One painful issue I encountered was when my CloudStack hosts acquired hostnames in DNS, a few days after the cloud was setup. The NFS server providing my primary storage had the cloud machine’s IP addresses in /etc/exports ACL to ensure they could mount, write with no root squashing. But when the hosts entered DNS, the server started rejecting their mount requests and write updates too! (I was using a wild-card for the hosts’ IP addresses for access control which may explain why the hosts were rejected after acquiring hostname (this NFS guide provide’s Do not use wildcards in IP addresses, as they are intermittent in IP addresses..) This lead to the quizzical error, when trying to start a new VM:
2012-10-18 22:18:06,516 DEBUG [storage.allocator.AbstractStoragePoolAllocator] (Job-Executor-93:job-522) Cannot allocate this pool 207 for storage since its allocated percentage: Infinity has crossed the allocated pool.storage.allocated.capacity.disablethreshold: 0.85, skipping this pool
Luckily, again I was not the first to encounter this weird issue with infinity issue; indeed like the previous poster, my MySQL database had 0 for the allocated and available bytes for my primary storage and after fixing the /etc/exports all was happy.
Addding Hosts
For a few quick tests, I had removed one of my agent nodes and came across this strange issue when trying to add the host back to the original zone:
libvir: Storage error : Storage pool not found: no pool with matching uuid 2012-10-15 03:52:00,287{GMT} WARN [utils.nio.Task] (Agent-Handler-1:) Caught the following exception but pushing on java.lang.NullPointerException at com.cloud.agent.storage.LibvirtStorageAdaptor.createStoragePool(LibvirtStorageAdaptor.java:504) at com.cloud.agent.storage.KVMStoragePoolManager.createStoragePool(KVMStoragePoolManager.java:57) at com.cloud.agent.resource.computing.LibvirtComputingResource.initialize(LibvirtComputingResource.java:2978) at com.cloud.agent.Agent.sendStartup(Agent.java:316) at com.cloud.agent.Agent$ServerHandler.doTask(Agent.java:846) at com.cloud.utils.nio.Task.run(Task.java:79) at java.util.concurrent.ThreadPoolExecutor.runWorker(ThreadPoolExecutor.java:1110) at java.util.concurrent.ThreadPoolExecutor$Worker.run(ThreadPoolExecutor.java:603) at java.lang.Thread.run(Thread.java:679)

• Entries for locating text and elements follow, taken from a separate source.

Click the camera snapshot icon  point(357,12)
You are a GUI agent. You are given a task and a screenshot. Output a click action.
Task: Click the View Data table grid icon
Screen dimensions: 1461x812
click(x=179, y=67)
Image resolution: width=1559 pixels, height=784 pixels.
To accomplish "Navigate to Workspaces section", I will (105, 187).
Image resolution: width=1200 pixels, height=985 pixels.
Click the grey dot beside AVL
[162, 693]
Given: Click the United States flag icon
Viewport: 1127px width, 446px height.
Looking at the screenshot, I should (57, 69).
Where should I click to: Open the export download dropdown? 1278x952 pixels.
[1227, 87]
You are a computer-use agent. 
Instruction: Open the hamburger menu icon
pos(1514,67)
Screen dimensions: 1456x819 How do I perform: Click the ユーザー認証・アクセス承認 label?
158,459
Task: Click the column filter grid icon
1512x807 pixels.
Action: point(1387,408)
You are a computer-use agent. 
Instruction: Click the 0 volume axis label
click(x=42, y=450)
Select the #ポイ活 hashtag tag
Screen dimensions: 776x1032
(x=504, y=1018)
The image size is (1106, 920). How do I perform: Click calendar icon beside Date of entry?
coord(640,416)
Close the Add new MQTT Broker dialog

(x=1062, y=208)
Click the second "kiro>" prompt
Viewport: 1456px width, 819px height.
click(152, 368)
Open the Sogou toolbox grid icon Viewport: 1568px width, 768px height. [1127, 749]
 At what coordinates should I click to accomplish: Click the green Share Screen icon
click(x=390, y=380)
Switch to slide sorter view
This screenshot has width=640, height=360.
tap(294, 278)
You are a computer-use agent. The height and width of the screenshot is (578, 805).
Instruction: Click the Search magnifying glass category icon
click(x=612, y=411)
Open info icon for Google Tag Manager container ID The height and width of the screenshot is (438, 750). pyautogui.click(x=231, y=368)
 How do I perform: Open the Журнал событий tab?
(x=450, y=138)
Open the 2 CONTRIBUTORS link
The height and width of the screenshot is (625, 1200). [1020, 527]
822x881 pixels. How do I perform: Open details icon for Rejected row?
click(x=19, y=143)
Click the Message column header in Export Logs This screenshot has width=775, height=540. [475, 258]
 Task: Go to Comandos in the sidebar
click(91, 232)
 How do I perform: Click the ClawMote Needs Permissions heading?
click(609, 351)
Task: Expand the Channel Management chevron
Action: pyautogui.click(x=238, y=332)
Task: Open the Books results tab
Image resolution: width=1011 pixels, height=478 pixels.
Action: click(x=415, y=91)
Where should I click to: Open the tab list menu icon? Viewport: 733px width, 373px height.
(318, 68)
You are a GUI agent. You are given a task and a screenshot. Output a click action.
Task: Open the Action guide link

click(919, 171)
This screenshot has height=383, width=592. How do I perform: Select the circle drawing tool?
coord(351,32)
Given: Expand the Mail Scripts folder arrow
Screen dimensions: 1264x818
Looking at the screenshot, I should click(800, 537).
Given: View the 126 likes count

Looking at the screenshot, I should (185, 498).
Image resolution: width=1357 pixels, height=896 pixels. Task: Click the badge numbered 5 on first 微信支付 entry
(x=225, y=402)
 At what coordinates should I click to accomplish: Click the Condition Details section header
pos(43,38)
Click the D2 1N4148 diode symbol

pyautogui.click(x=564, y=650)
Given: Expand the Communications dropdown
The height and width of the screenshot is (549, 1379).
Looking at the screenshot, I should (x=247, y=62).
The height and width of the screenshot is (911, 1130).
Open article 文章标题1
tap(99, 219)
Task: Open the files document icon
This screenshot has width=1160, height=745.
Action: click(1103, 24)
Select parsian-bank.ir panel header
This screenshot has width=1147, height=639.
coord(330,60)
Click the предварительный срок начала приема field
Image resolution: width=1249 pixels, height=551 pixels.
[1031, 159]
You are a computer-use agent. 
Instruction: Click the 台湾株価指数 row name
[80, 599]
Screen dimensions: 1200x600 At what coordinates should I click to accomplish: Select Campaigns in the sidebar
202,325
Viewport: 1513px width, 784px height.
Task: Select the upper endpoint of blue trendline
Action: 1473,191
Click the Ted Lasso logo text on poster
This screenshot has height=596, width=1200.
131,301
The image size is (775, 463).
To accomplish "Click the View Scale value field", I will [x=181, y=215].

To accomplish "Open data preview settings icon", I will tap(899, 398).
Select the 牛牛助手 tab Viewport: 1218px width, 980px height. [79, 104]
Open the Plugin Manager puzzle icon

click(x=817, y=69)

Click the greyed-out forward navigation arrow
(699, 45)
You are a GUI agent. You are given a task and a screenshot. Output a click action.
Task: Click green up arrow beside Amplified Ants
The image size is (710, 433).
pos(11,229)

This had me puzzled for a bit, as I had not needed to use virsh(1) much before this adventure, It seems the old storage pools were still present which was preventing their being re-created. I believe the error was akin to:
[clayb@cloud_machine ~]$ sudo virsh pool-create /tmp/test_pool.xml error: Failed to create pool from /tmp/test_pool.xml error: operation failed: Storage source conflict with pool: '031d9475-063d-30b5-b910-7ee710ff81b0'
Eventually, I did the following to good success:
- Checked if virsh reported any storage pools in existence (since this host was not successfully added, it should not have had any) — virsh pool-list
- Ensured all pools were destroyed with virsh pool-remove <pool>
- Cleaned-up any residual files in /etc/libvirt/storage/
- Cleaned-up my residual files in my machine’s local storage volume /var/lib/libvirt/images
Passwords
CloudStack encrypts passwords from what I have seen in the MySQL database and configuration files. Indeed this is a change for the 3.0 release. To encrypt passwords like CloudStack one can do the following.
Admin Password Reset
When needing to reset the administrator password for CloudStack, one must resort to modifying the MySQL database, but the procedure is quite painless.
System VM passwords
There is a useful setting if you want to ensure the system VMs are only accessible via SSH key, called system.vm.random.password which should be good. I have verified the /etc/shadow file has a different hash for root between system VM instances, but I did have a problem on my first setting of this. I got the following log message, after seeing the management server was in a wonky state (no MySQL logins worked):
[cbaenziger1@cloud_machine ~]$ grep 'Error while decrypting:' /var/log/cloud/management/management-server.log 2012-10-15 06:27:28,120 DEBUG [utils.crypt.DBEncryptionUtil] (main:null) Error while decrypting: VG3fYbhx
Your failed decrypting string will likely vary; mine did! I verified and tried resolving the issue by doing the following:
mysql> USE cloud; mysql> SELECT name,value FROM configuration WHERE value LIKE "%VG3fYbhx%"; | system.vm.password | VG3fYbhx | mysql> UPDATE configuration SET value = "false" WHERE name = "system.vm.random.password"; Query OK, 1 row affected (0.07 sec) Rows matched: 1 Changed: 1 Warnings: 0
But, I still had issues starting the Management Server:
2012-10-15 06:38:28,977 DEBUG [utils.crypt.DBEncryptionUtil] (main:null) Error while decrypting: VG3fYbhx 2012-10-15 06:38:28,978 ERROR [utils.component.ComponentLocator] (main:null) Unable to load configuration for management-server from components.xml net.sf.cglib.core.CodeGenerationException: org.jasypt.exceptions.EncryptionOperationNotPossibleException-->null
Realizing that the value in system.vm.password did not look like an encrypted password, I looked in the database for another encrypted string I could use and ended up copying the value from secstorage.copy.password. Then, I could start the Management Server; and have since re-enabled system.vm.random.password but I do not see the value in system.vm.password changing.
Default Passwords
I have also seen one security disclosure on CloudStack. And while CloudStack seems solid, like I do my Hadoop cluster (which as of CDH3U5 does not have such wholistic security) I will certainly keep my Cloud infrastructure off the hostile Internet.
Make sure to change the default for the admin user too!